# cheapest shopping cart (that I can build from scratch)



## cody (Oct 28, 2006)

Hi, I'm having my friend build my online product pages from scratch with html.
What is the cheapest, or free, shopping cart, that I wouldn't have to use their cart layout. I dont want a layout, I wanna have it built from scratch for the cheapest price.
advise?
thanks


----------



## pwapparel (Feb 16, 2007)

Paypal buttons would allow you complete control. Although you wouldn't have the same features of inventroy, etc.


----------



## marcelolopez (Jul 16, 2007)

With Zen Cart (as well am many others out there) you can go as far as your skills ( or your friend's skills) allows. 
They are highly customizable, free e-commerce packages.
And the price is good, free.
There is not point in try to re-invent the wheel.
As the previous poster said, with an e-commerce package you have inventory capabilities, and a zillion more cool features.


----------



## splatkin (Nov 8, 2008)

Magento is completey customizable if you need it, or know how, and it's loaded with features, and it's free.


----------



## rainbrunn5 (Oct 20, 2008)

OXID eSales | OXID eShop Community Edition | Products


----------



## GRFXARMY (Apr 23, 2007)

I have set up my store with Oscommerce and its all free with alot of community support.


----------



## lindsayanng (Oct 3, 2008)

I use oscommerce as well and LOVE it.. there are more addons than Zen Cart, but Zen Cart coems with a few things already installed.. In my opinion, oscommerce has a lot more room for growth IF you rely on pre-written addons.. If you are going to custom code things (which seems almost useless if it already has been done and is available) than ANY opensource cart is good.


----------



## Mar (Feb 13, 2008)

Try www.appee.com.


----------



## jkruse (Oct 10, 2008)

Big Cartel Bringing the Art to the Cart


----------



## orangealexander (Nov 27, 2008)

As a professional art director in the interactive advertising space, I struggled with this question for a while. My first site was a straight HTML site, utilizing the shopping cart within the PayPal umbrella. I quickly realized that this was quite annoying for my customers. The PayPal shopping cart opens in a new window in the browser, and was confusing some visitors. 

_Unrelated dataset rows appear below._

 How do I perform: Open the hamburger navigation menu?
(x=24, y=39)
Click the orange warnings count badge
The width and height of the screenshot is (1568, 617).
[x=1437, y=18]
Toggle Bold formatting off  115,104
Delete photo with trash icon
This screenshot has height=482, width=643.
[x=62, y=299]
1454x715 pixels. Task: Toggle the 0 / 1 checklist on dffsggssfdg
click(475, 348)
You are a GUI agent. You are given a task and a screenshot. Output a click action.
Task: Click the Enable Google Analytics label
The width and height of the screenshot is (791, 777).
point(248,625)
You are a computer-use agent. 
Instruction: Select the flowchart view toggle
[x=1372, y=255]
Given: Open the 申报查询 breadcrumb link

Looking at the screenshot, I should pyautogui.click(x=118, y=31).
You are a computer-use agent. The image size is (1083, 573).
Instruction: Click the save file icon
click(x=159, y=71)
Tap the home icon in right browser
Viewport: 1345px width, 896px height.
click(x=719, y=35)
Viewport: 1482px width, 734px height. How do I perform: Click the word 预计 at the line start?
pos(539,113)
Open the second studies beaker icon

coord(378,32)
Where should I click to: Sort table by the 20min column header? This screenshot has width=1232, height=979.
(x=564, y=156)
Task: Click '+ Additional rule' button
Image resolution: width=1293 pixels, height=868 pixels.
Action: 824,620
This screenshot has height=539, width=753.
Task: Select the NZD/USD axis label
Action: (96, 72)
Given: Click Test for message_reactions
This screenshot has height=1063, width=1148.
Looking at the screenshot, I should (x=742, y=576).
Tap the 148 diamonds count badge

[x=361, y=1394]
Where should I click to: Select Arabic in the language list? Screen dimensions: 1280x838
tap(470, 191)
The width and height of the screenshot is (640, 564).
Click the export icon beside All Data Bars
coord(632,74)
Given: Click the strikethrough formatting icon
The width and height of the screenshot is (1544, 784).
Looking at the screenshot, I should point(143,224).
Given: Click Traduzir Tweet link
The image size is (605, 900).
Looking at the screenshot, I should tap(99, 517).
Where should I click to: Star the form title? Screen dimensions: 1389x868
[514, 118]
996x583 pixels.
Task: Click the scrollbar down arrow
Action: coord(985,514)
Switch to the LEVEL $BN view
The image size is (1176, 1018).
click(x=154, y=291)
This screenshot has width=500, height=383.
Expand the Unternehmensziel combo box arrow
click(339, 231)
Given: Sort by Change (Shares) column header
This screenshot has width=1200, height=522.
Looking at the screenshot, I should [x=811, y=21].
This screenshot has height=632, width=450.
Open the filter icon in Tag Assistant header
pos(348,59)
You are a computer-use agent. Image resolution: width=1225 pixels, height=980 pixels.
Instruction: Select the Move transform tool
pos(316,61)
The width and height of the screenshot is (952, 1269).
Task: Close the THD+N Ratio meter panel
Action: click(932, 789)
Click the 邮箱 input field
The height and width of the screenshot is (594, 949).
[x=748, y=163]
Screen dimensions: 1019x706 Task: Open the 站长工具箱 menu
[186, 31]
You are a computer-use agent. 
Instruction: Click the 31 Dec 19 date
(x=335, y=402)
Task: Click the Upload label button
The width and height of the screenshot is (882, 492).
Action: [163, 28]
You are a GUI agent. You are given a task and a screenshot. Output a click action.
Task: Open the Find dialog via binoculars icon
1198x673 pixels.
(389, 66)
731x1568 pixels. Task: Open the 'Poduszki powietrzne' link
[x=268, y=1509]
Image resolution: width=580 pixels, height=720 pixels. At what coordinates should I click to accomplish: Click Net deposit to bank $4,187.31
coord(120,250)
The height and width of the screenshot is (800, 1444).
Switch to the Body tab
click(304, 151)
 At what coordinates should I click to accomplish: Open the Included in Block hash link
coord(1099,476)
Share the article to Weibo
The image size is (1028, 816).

After an exhaustive amount of research, installing OSCommerce, eBay ProStores, ZenCart, Magento, and Joomla (a CMS with PayPal integration), I decided to build it myself, with a little help. If you are familiar with Adobe Dreamweaver, and have a light knowledge of PHP, you can get a plugin that is an eCommerce engine. It's called eCart, from WebAssist. It's a little pricey for a beginner, but it's not outrageous. It allowed me to build the site I wanted, while not having to worry about the shopping cart, checkout pages and a direct tie-in to PayPal.

I have now rebuilt the site for the third or fourth time from scratch (I tend to do this every six months or so). I redesign it because that's my profession, and as the site's number one visitor, I get tired of the look and feel. The site just relaunched about a month ago, and I am already tired of it. It's too simple, and lacks the brand feel that I have tried so hard to build. But, that's my full-time job speaking.

Here's a link to the WebAssist tool. WebAssist eCart Dreamweaver Extension


----------



## cpetrauskas (Nov 29, 2008)

Magento:
Magento - Home - eCommerce Software for Growth, Powered by Open Source

Open source (but not community developed) with a very active and international user base. I investigated a number of other solutions and, in my opinion, until you start spending serious dollars you won't find an out-of-the-box system within an order of magnitude in terms of features and usability. Extremely flexible (and rational) templating system.

C.


----------